Friday 3 April 2015

What I read in March

This month was supposed to be Multicultural March, which i kind of failed at a bit, but hey ho...*whistles*


Burning The Days by James Salter

If you've read any Salter you already know he can write like a wizard. I found these recollections a bit of a struggle, though i liked the bits where he hung out with Robert Redford.


Schoolgirl by Osamu Dazai

Strangely charming novella by this doomed Japanese author. A day in the life of a teenage girl, which despite being from 1939 felt actually timeless, the woes of adolescence always feel contemporary don't they?

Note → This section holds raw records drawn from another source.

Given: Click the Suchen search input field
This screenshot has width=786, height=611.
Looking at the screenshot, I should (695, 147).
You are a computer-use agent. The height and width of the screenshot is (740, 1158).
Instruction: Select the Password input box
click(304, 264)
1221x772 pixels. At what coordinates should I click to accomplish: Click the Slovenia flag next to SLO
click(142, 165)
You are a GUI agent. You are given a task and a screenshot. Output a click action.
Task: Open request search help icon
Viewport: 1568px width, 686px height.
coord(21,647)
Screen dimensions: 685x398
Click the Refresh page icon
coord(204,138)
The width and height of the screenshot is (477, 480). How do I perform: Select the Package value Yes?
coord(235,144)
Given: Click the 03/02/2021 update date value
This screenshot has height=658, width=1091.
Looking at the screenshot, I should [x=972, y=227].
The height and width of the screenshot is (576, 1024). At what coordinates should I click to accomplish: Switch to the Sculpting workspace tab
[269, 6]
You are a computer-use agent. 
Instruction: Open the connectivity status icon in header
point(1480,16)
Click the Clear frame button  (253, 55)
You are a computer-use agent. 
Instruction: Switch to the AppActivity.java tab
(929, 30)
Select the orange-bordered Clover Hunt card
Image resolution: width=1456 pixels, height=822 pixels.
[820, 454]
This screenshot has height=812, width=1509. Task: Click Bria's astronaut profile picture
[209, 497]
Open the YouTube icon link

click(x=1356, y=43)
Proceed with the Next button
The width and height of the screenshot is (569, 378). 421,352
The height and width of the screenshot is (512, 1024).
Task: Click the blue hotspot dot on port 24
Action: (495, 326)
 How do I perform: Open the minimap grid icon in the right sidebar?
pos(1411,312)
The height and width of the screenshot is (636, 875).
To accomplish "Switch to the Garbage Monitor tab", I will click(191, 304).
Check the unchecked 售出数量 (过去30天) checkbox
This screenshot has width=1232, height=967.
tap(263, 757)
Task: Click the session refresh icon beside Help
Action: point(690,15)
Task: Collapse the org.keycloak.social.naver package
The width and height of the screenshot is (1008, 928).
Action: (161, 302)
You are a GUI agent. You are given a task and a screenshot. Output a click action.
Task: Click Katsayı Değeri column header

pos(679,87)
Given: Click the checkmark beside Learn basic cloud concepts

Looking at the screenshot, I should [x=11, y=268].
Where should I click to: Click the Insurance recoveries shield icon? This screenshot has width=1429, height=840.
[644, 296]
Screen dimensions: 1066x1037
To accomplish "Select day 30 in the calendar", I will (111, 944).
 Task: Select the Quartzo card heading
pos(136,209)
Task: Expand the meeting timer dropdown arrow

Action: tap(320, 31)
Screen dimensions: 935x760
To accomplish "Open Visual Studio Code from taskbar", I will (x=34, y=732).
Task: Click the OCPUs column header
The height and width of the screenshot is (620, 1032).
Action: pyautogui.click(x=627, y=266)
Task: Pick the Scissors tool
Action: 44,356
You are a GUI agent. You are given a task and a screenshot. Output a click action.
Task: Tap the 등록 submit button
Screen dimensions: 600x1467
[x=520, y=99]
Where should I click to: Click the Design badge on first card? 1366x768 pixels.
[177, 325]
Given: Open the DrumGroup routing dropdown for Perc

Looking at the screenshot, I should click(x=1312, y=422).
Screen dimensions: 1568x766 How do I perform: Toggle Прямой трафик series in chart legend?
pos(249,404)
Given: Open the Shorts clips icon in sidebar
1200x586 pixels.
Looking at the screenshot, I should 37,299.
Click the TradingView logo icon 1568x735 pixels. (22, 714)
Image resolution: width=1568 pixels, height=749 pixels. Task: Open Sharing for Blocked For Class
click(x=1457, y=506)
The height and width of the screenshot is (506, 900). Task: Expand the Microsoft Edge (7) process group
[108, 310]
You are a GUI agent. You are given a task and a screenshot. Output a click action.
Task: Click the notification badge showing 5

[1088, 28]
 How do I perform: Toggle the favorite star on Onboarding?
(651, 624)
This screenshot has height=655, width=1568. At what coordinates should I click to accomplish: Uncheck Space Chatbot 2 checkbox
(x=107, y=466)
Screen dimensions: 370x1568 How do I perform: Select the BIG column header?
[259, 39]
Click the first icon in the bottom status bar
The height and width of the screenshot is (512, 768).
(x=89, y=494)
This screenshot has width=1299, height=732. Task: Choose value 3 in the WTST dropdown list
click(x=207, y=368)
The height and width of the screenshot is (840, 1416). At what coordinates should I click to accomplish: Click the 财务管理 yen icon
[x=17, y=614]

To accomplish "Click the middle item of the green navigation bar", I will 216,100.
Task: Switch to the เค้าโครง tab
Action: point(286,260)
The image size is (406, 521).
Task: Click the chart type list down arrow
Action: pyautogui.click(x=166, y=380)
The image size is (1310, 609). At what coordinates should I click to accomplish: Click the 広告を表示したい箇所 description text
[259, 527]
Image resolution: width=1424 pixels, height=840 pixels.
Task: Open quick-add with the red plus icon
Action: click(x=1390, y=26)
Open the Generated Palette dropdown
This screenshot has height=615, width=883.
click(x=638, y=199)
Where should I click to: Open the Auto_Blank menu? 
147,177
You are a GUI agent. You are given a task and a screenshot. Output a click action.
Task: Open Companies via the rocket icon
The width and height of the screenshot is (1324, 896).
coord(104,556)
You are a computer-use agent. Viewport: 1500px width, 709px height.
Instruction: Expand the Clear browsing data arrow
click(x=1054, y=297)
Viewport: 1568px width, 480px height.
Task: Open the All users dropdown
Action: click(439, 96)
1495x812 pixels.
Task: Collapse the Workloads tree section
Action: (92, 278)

One Moonlit Night by Caradog Prichard

Really enjoyed this weird little hymn to the horrors and joys of life in a small Welsh village, as seen through the eyes of a child. Kind of sweet, aside from all the poverty, death, insanity, adultery and gothicky old-world religious fervour.


Minotaur by Benjamin Tammuz

Yawnfest.


The Fire Next Time by James Baldwin

I was determined to read some Baldwin, as a friend of mine is actually in love with him. Got about half way through Another Country and gave up, then I picked this up and yep, it's raw and angry and you can see how influential it would've been to the civil rights movement. The opening letter to his nephew is the best bit though.


Silent Running (BFI Film Classics) by Mark Kermode

Kermode's adorably nerdy ode to one of his (and my) favourite films is inessential but a nice way to pass an afternoon.


Faces In The Crowd by Valeria Luiselli

Luiselli is smart, obsessive, odd and there is something about her work that clings to you like a sucky-fish. This is fiction that messes about with the idea of the novel, it starts off as one thing and ends up something else. Lovely.


Nothing Personal by Jason Starr

Starr's update on noir is totally New York and kind of nasty. No Exit Press are reissuing these with some shit-hot new covers and whilst this was totally page-turnery and trashy and very dark, i'd say you wanna go read Tough Luck instead, which is damn near perfect.